• PROBLEM STATEMENT
Every record is to be transcribed exactly as written.

• GIVEN DATA
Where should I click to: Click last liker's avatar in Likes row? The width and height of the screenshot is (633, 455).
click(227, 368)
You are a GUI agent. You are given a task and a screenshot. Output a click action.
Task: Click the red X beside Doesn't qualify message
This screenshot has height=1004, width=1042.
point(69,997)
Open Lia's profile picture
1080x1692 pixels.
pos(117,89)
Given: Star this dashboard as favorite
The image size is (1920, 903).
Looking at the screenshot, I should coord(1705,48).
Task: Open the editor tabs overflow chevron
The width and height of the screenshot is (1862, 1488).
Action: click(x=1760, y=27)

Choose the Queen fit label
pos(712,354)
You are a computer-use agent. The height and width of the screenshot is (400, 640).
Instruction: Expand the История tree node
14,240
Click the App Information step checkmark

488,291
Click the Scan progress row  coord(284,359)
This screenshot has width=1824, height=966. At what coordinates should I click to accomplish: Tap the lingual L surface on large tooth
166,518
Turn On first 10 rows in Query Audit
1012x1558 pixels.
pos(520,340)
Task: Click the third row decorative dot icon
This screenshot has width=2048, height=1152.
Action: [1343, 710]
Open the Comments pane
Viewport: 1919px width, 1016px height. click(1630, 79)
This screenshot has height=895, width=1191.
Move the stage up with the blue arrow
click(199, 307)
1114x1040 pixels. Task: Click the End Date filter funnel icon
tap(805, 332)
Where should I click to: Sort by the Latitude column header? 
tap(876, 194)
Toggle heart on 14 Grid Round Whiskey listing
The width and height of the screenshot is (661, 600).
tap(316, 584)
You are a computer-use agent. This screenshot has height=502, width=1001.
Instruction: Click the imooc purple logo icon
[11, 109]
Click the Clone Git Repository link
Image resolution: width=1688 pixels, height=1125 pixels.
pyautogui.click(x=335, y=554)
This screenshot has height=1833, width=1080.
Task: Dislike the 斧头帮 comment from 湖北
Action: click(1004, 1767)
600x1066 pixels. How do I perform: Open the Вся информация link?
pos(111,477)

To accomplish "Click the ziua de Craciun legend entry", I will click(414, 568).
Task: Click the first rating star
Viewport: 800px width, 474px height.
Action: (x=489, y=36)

• EXPECTED ANSWER
Where should I click to: Click last liker's avatar in Likes row? The width and height of the screenshot is (633, 455).
click(227, 368)
You are a GUI agent. You are given a task and a screenshot. Output a click action.
Task: Click the red X beside Doesn't qualify message
This screenshot has height=1004, width=1042.
point(69,997)
Open Lia's profile picture
1080x1692 pixels.
pos(117,89)
Given: Star this dashboard as favorite
The image size is (1920, 903).
Looking at the screenshot, I should coord(1705,48).
Task: Open the editor tabs overflow chevron
The width and height of the screenshot is (1862, 1488).
Action: click(x=1760, y=27)

Choose the Queen fit label
pos(712,354)
You are a computer-use agent. The height and width of the screenshot is (400, 640).
Instruction: Expand the История tree node
14,240
Click the App Information step checkmark

488,291
Click the Scan progress row  coord(284,359)
This screenshot has width=1824, height=966. At what coordinates should I click to accomplish: Tap the lingual L surface on large tooth
166,518
Turn On first 10 rows in Query Audit
1012x1558 pixels.
pos(520,340)
Task: Click the third row decorative dot icon
This screenshot has width=2048, height=1152.
Action: [1343, 710]
Open the Comments pane
Viewport: 1919px width, 1016px height. click(1630, 79)
This screenshot has height=895, width=1191.
Move the stage up with the blue arrow
click(199, 307)
1114x1040 pixels. Task: Click the End Date filter funnel icon
tap(805, 332)
Where should I click to: Sort by the Latitude column header? 
tap(876, 194)
Toggle heart on 14 Grid Round Whiskey listing
The width and height of the screenshot is (661, 600).
tap(316, 584)
You are a computer-use agent. This screenshot has height=502, width=1001.
Instruction: Click the imooc purple logo icon
[11, 109]
Click the Clone Git Repository link
Image resolution: width=1688 pixels, height=1125 pixels.
pyautogui.click(x=335, y=554)
This screenshot has height=1833, width=1080.
Task: Dislike the 斧头帮 comment from 湖北
Action: click(1004, 1767)
600x1066 pixels. How do I perform: Open the Вся информация link?
pos(111,477)

To accomplish "Click the ziua de Craciun legend entry", I will click(414, 568).
Task: Click the first rating star
Viewport: 800px width, 474px height.
Action: (x=489, y=36)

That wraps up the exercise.